Project Github link:https://github.com/SJTU-IPADS/PowerInfer
It seems like this can’t run all models, and needs custom ones trained from scratch: “ We introduce two new models: TurboSparse-Mistral-7B and TurboSparse-Mixtral-47B. These models are sparsified versions of Mistral and Mixtral […]. Notbly, our models are trained with just 150B tokens within just 0.1M dollars”.
It remains to be seen how good these custom models are.
The hyperbollocks marketingspeak in the summary paragraph put me off:
"The key insight of PowerInfer-2 is to utilize the heterogeneous computation, memory, and I/O resources in smartphones by decomposing traditional matrix computations into fine-grained neuron cluster computations. Specifically, PowerInfer-2 features a polymorphic neuron engine that adapts computational strategies for various stages of LLM inference. Additionally, it introduces segmented neuron caching and fine-grained neuron-cluster-level pipelining, which effectively minimize and conceal the overhead caused by I/O operations."
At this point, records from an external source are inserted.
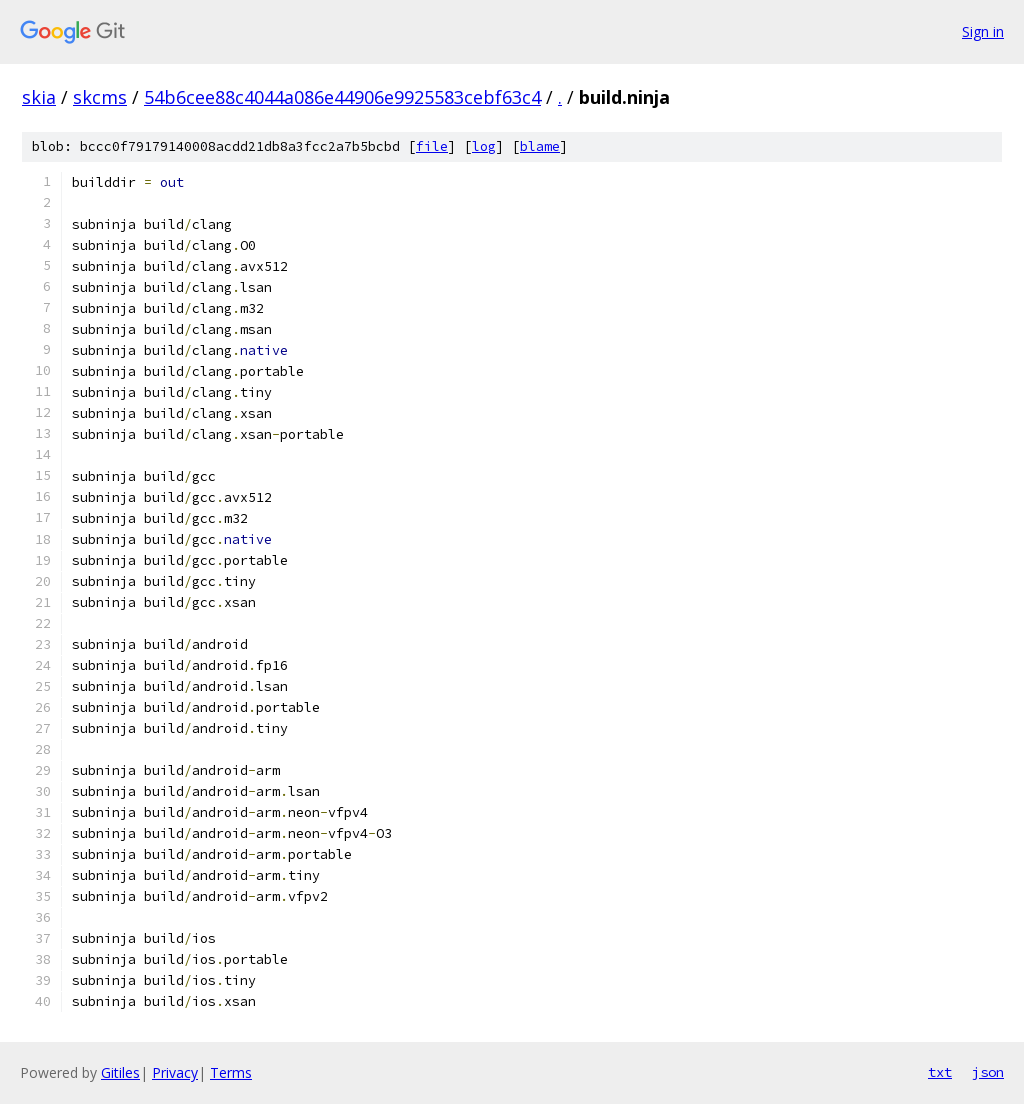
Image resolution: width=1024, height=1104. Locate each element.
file (432, 146)
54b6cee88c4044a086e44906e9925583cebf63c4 (342, 97)
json (988, 1072)
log (484, 146)
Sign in (983, 31)
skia (39, 97)
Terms (231, 1072)
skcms (100, 97)
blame (540, 146)
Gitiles (120, 1072)
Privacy (175, 1072)
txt (940, 1072)
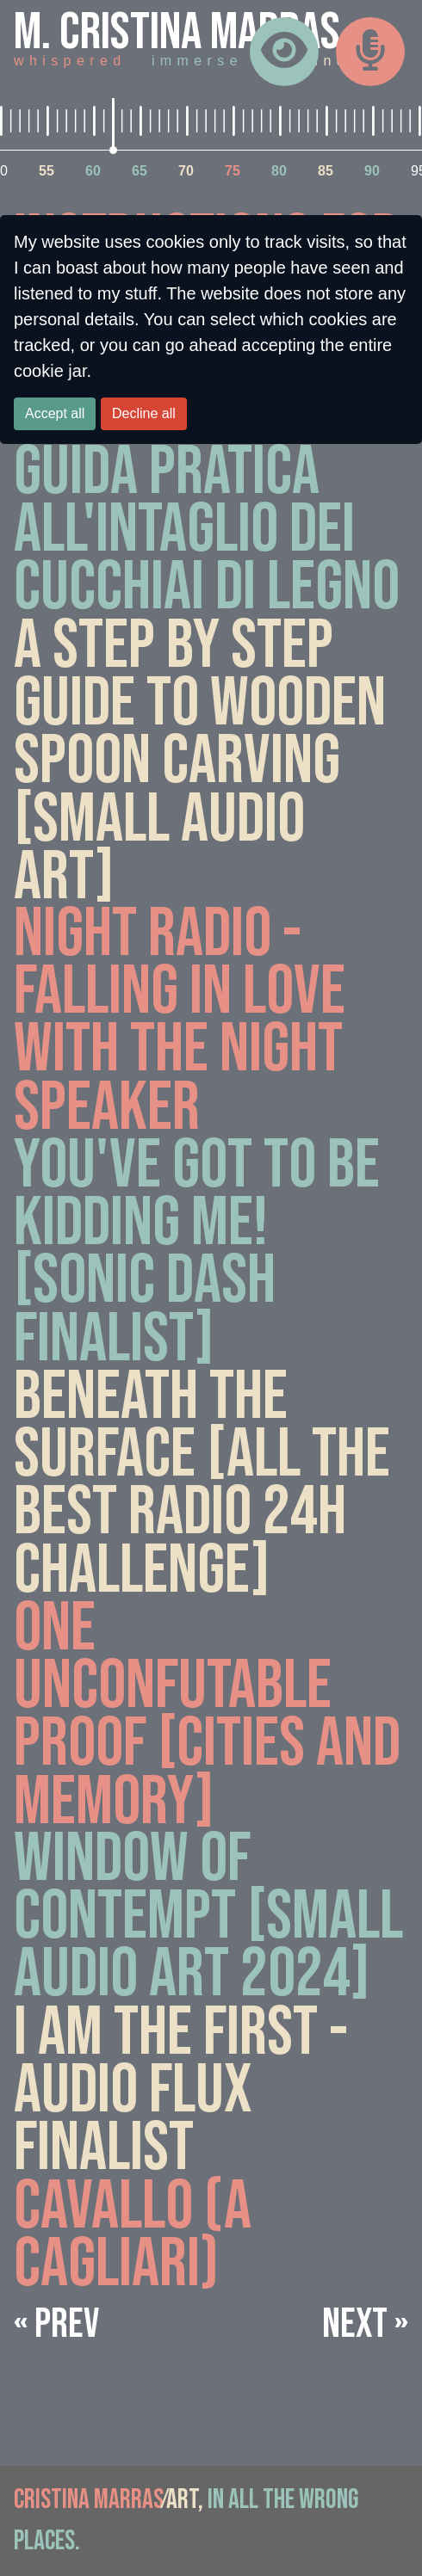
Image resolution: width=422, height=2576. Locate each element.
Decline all (144, 413)
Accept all (54, 413)
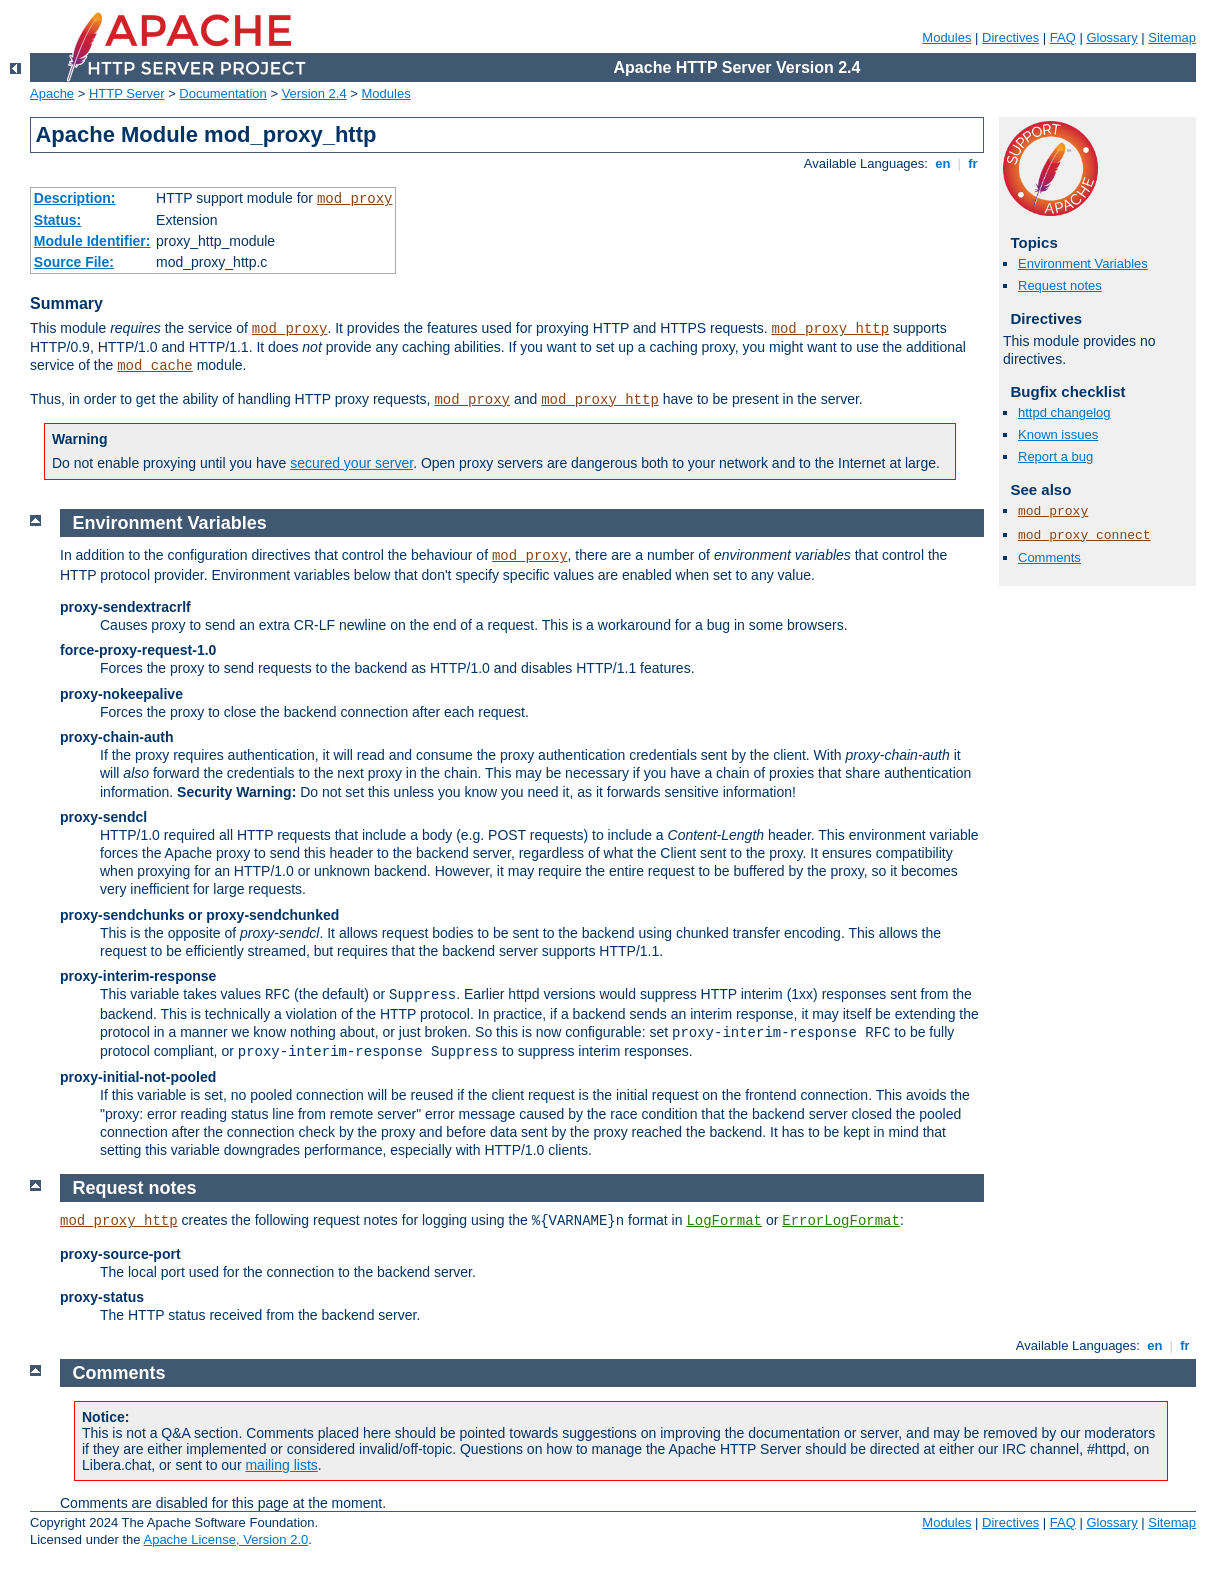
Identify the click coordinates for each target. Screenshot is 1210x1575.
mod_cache (155, 366)
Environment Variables (1083, 263)
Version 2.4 (314, 93)
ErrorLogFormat (841, 1221)
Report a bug (1055, 456)
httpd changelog (1064, 412)
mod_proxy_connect (1084, 535)
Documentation (222, 93)
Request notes (1060, 285)
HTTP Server (127, 93)
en (943, 163)
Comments (1049, 557)
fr (973, 163)
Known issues (1058, 434)
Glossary (1111, 37)
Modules (946, 37)
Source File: (74, 262)
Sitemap (1172, 37)
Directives (1010, 37)
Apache (52, 93)
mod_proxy (355, 199)
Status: (57, 220)
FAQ (1063, 37)
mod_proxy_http (830, 329)
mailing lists (281, 1465)
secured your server (351, 463)
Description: (75, 198)
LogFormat (724, 1221)
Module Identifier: (92, 241)
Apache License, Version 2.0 (225, 1539)
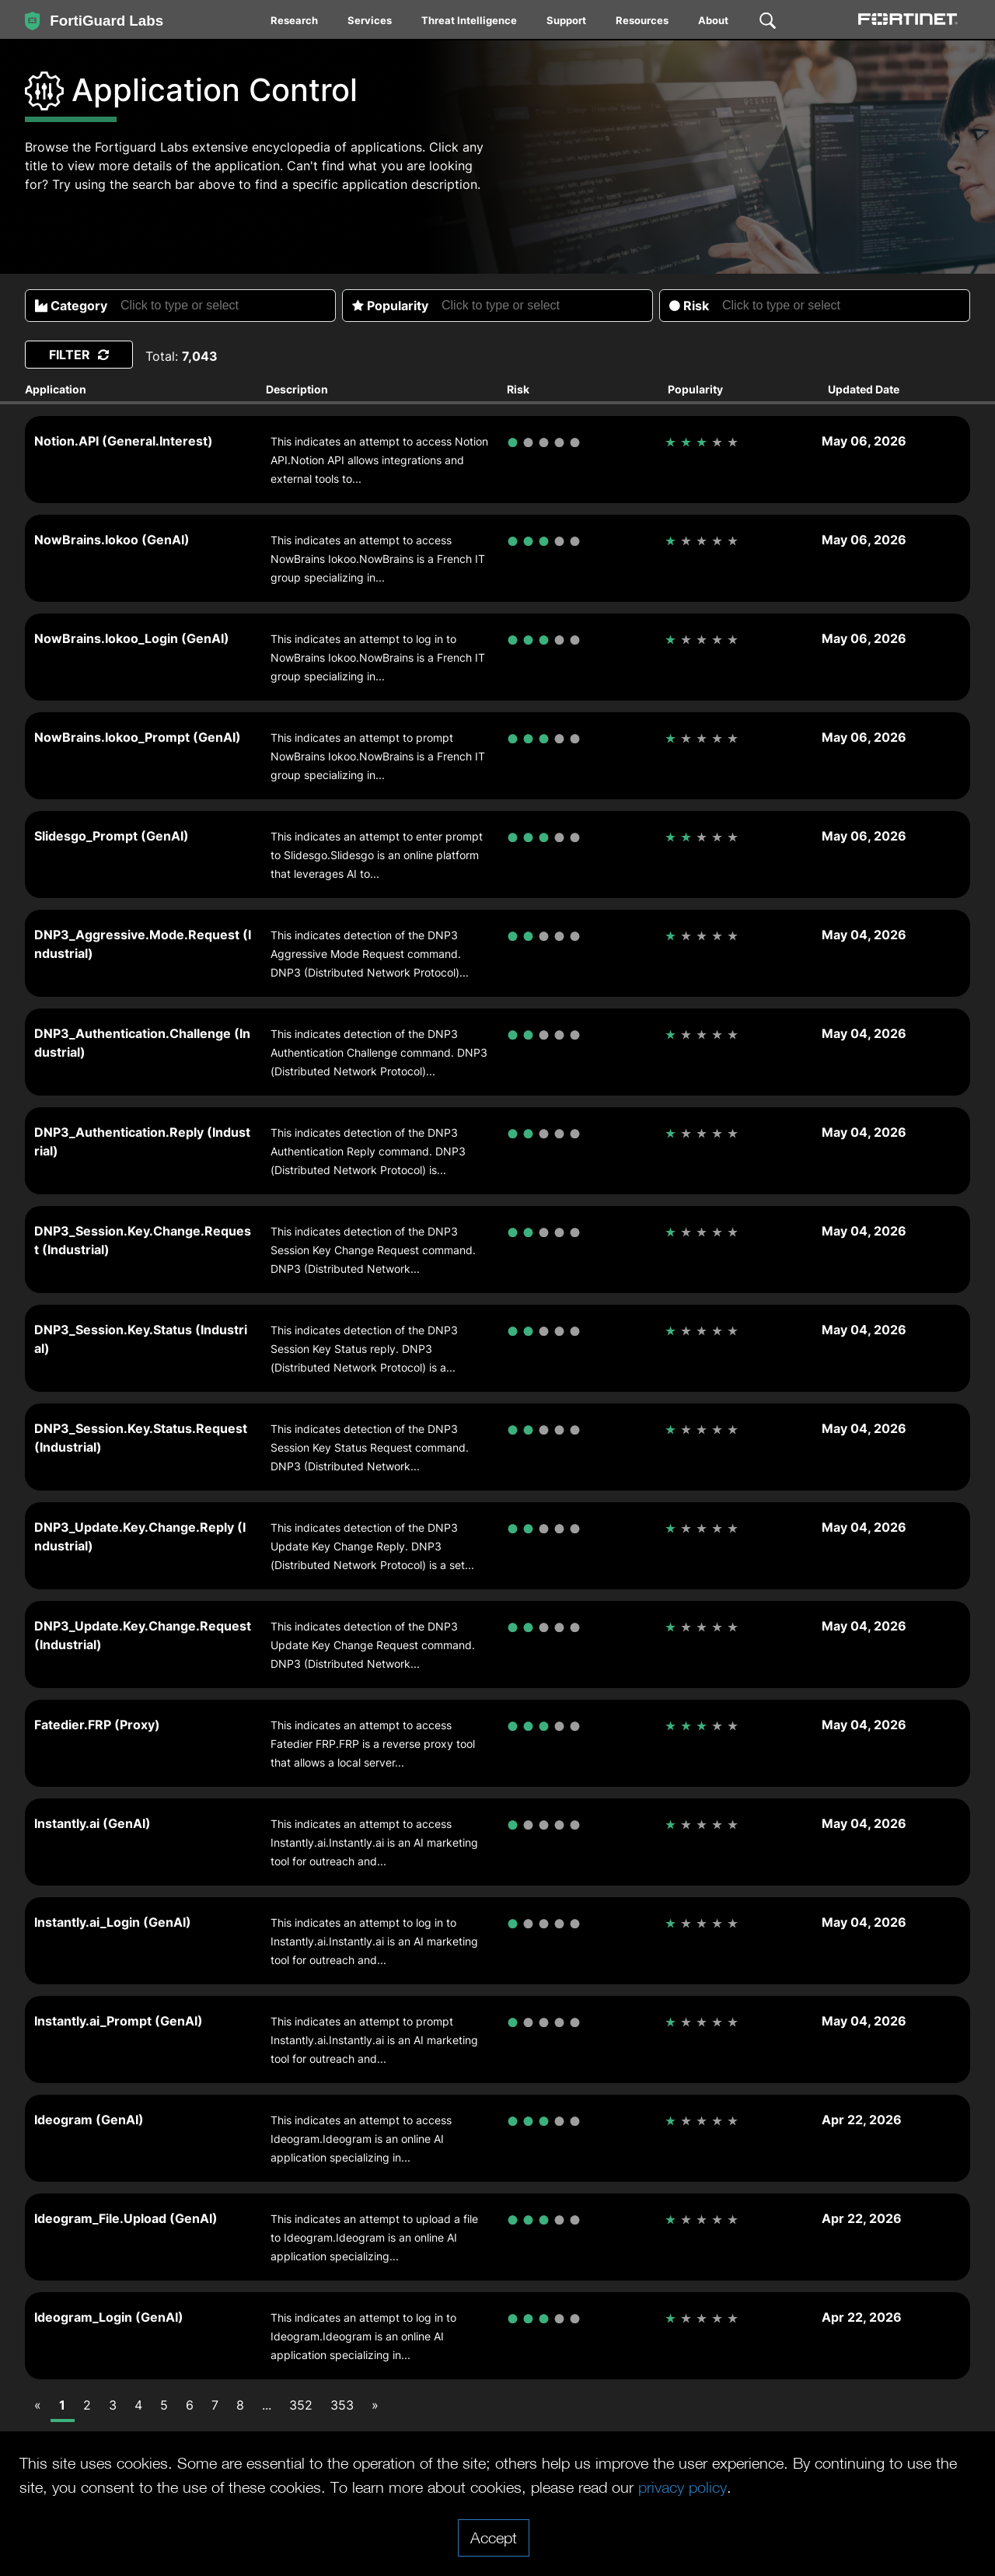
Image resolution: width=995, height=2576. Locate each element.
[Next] (375, 2405)
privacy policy (682, 2486)
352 (300, 2405)
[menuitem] (295, 23)
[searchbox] (227, 305)
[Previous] (38, 2405)
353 (342, 2405)
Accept (493, 2537)
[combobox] (226, 305)
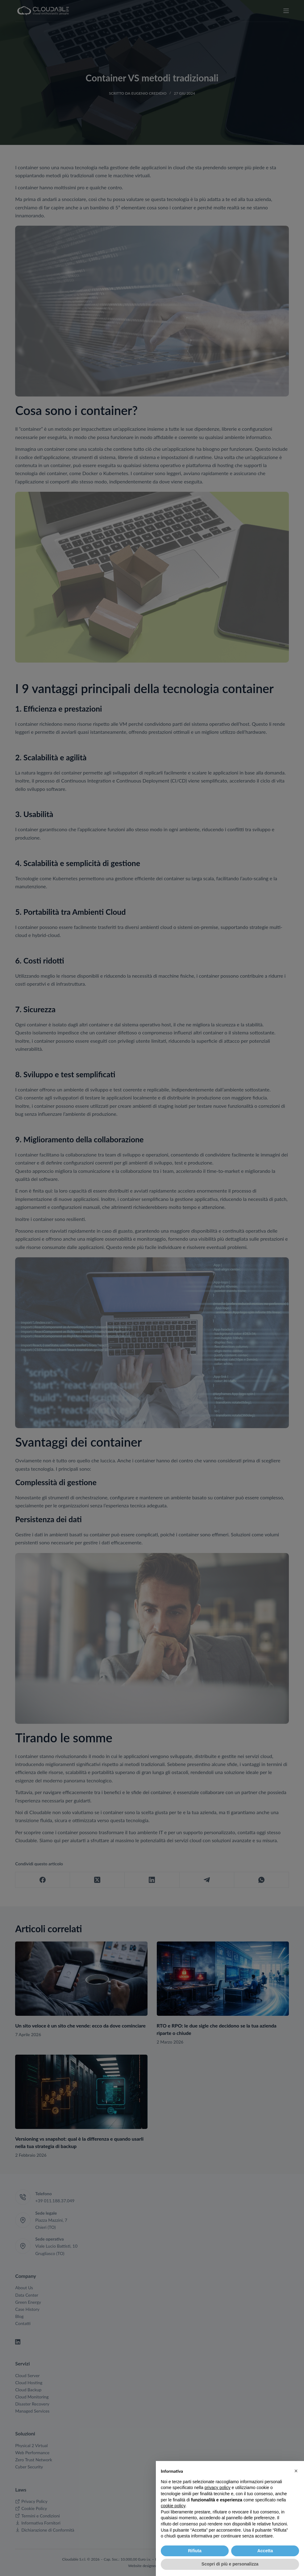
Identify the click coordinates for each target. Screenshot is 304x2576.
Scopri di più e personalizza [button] (230, 2564)
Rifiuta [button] (195, 2550)
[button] (296, 2471)
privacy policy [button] (218, 2487)
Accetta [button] (265, 2550)
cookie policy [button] (173, 2505)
Ahem, what? Let's overload a biological construct "neuron" to imbue it with magical technopowers and then derive the rest of our BS from this. No sale.
The speed improvement is only for models that don't entirely fit in memory, i.e. memory-starved llama.cpp degenerates to ~20x slower.
However, this scheme does reduce memory usage by 40%, meaning it allows models that are 67% bigger. It's a quality improvement, not a performance one.
> For models that fit entirely within the memory, PowerInfer-2 can achieve approximately a 40% reduction in memory usage while maintaining inference speeds comparable to llama.cpp and MLC-LLM.